If you don’t know Pokémon then you must have been really comfortable under that rock for the last 14 years (oh dear god has it been 14 years?). X/Y brings plenty of polish to what was always a near-perfect RPG adventure. Little additions are pleasing – ‘customise’ your character beyond just male/female, change your clothes and skate around. The game is also now 3D and looks amazing. Battle move animations are a lot less generic and special moves look very impressive in action: Pikachu leaps up and gathers a ball of electricity before hurtling it at the opponent, all while the background scenery is in constant motion. The whole game is beautiful with charming 3D sprites, smooth animations, and gorgeous landscapes and scenery that build upon the work done playing with perspective in Black/White.

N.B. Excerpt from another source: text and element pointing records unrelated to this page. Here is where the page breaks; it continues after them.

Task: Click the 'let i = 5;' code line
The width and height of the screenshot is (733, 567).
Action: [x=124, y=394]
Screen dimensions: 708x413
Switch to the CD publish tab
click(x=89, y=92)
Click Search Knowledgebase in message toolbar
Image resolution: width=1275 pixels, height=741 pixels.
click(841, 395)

It’s all so much better on the 3DS – when the camera switches you appreciate the view as you skate a path laid between a sunlight-dappled lake and rustling flowers.

X/Y brings plenty of polish to what was always a near-perfect RPG adventure.

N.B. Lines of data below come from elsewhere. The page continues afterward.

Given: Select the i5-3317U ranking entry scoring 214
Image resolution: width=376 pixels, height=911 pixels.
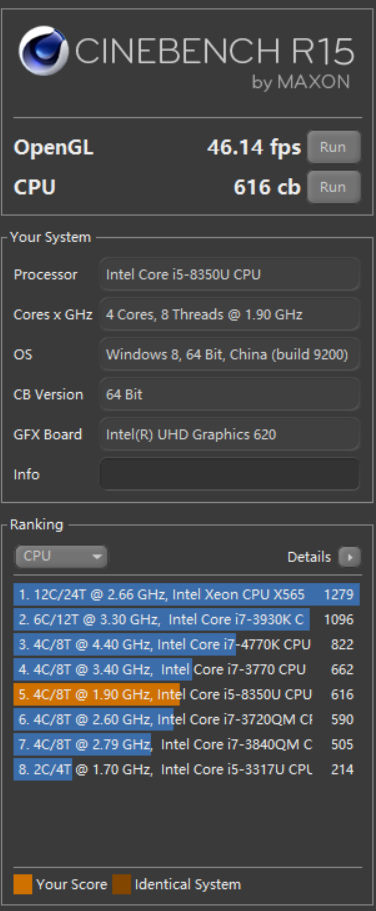Looking at the screenshot, I should [187, 769].
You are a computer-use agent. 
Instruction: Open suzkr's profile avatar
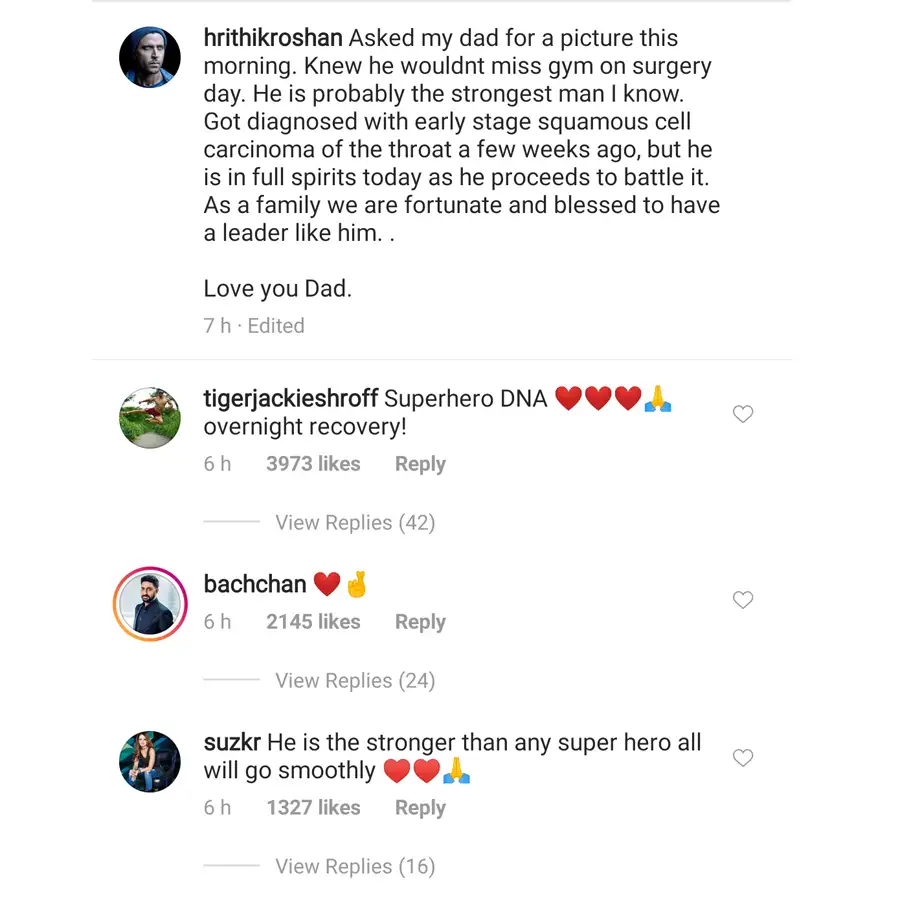(x=150, y=761)
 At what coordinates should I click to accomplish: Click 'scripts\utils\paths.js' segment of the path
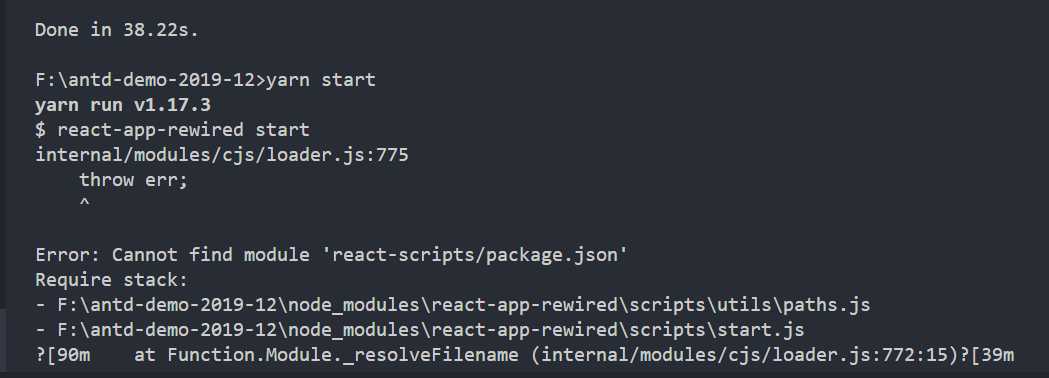[749, 305]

With the 3DS wireless and Streetpass capabilities, there is a natural progression towards greater connectivity. The bottom screen is a constantly busy hub of activity thanks to several new modes: Player Search System, Pokémon-Amie, and Super Training. Pokémon-Amie is a virtual-pet setup to make your pokémon friendlier towards you, Super Training lets you work on their stats through mini-games, but Player Search System is your social hub, way levelled up from its debut in Black/White. You can see when your 3DS friends are playing, whether there are any local Pokémon players or if you connect to the internet, you’ll see a constantly rotating stream of fellow trainers.

Through PSS you can complement fellow players, gift temporary stat boosts, organise battles and trades, or take your chances and do things randomly with a Wonder Trade. Shout out to the person who traded me a Pansear nicknamed ‘Poophead’, apologies if you were the one who received Poophead from me in another Wonder Trade. The PSS is somewhat overwhelming at first with so much connectivity and so many options but it works and pretty instantly too once you’re connected to the internet, which is incredible if you really take the time to think about it.

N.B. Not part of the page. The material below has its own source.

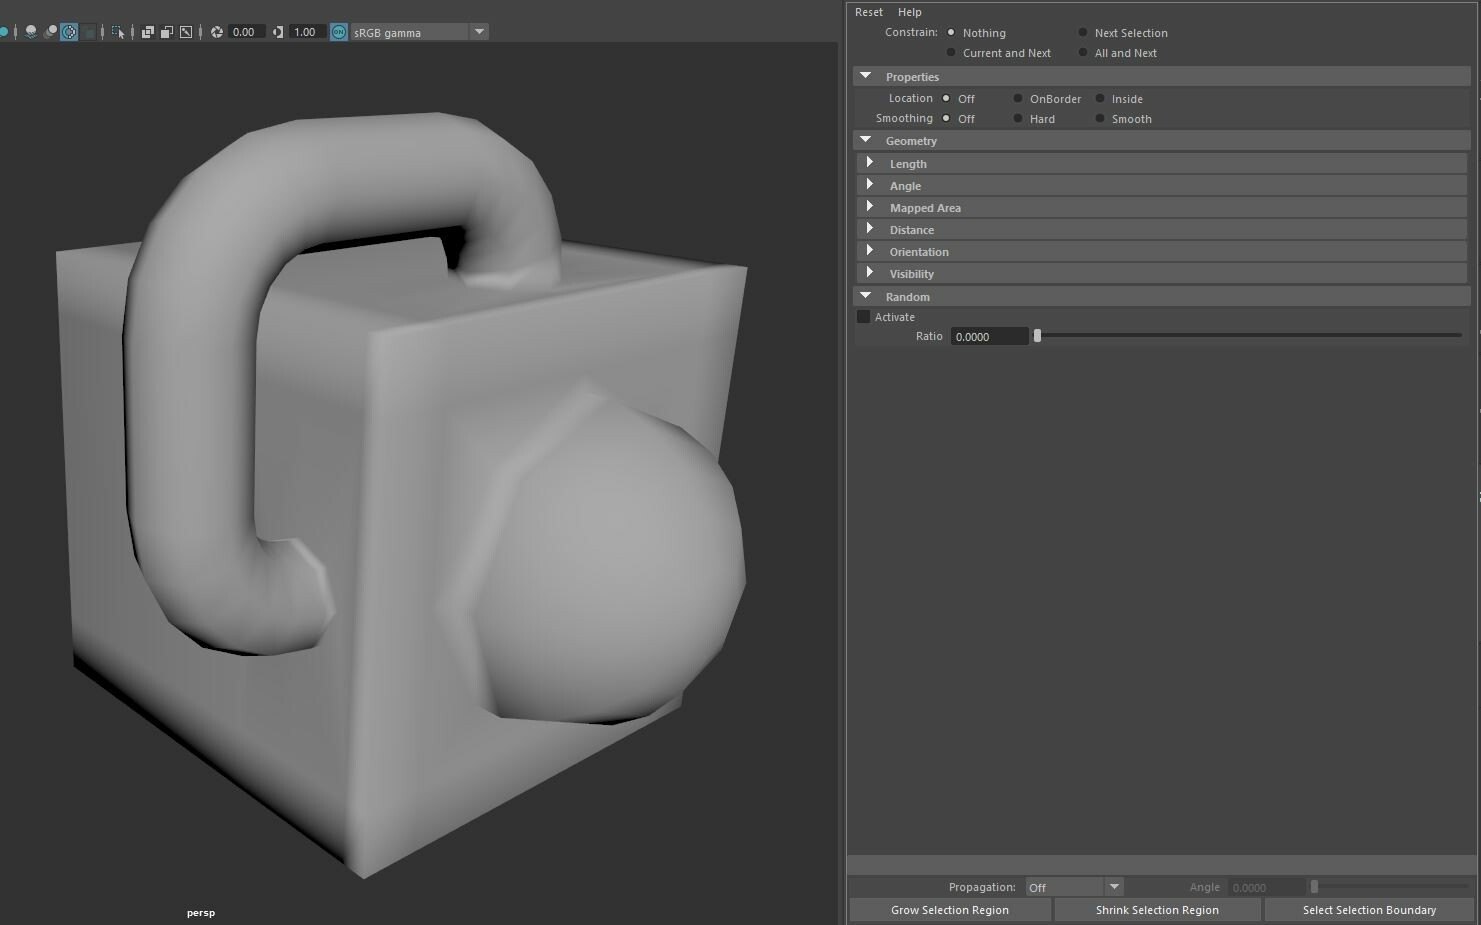Activate the isolate select icon
Image resolution: width=1481 pixels, height=925 pixels.
pyautogui.click(x=119, y=31)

I have a few quibbles with the game that undoubtedly come from years of training. The first is that the concept of a rival has definitely been erased and with it, something special. You’re now part of a cheerful collective of kids who have been entrusted with Pokédexes and on the rare occasion you battle your fellow travellers, it’s not a challenge nor does it feel that anything is ever really at stake. The second is that the game is very heavy in its hand-holding which can get annoying. While the series always guided players to a degree, never so frequently has your way been blocked by something that feels really artificial – your neighbour actually preventing you from going anywhere else until a certain quest has been completed. Thirdly, the story feels weak. I know the game has never been known for its depth of storytelling but Team Flare’s ultimate goal is… well, frankly, silly. Fourthly, why in the hell doesn’t this game have an image capture feature? Animal Crossing had the wonderful mechanism of being able to snap pictures which you could then share via Facebook and Twitter so why not Pokémon? Encouraging connectivity in the game but missing out the social media aspect seems like an oversight. A quick search on Twitter reveals masses of ‘screenshots’ taken using smartphones so it seems a real shame such a feature wasn’t included.

You’re also pretty spoiled when it comes to pokémon. I appreciate that it makes the pace of the game faster but it feels a little like being given the keys to the candy store when you would have been fine waiting until opening hours. True, in Black/White there were awesome pokémon at the start but having so many good candidates right from the get go plus one of the original starters with Mega Evolution? I would have preferred a little more balance in the early stages of the game – before I even got the second badge I had Psyduck, Pikachu, Snorlax, Bulbasaur and Eevee, solid generation 1 pokémon that can easily take you through to the Elite Four.

But it’s minor and maybe it’s just me getting older and wanting to have freedom that Pokémon never really quite offered in the first place. Also, while the game starts off easy the challenge steps up as you hit the fourth badge, a relief for those who (like me) may have felt at an unfair advantage to start with. The game also offers challenge in other aspects – random battles with other players, your typical battle-tower scenarios, a massive region to explore and of course working out how to use Mega Evolution to my advantage. Happy adventuring everyone, and I’ll see you in the PSS.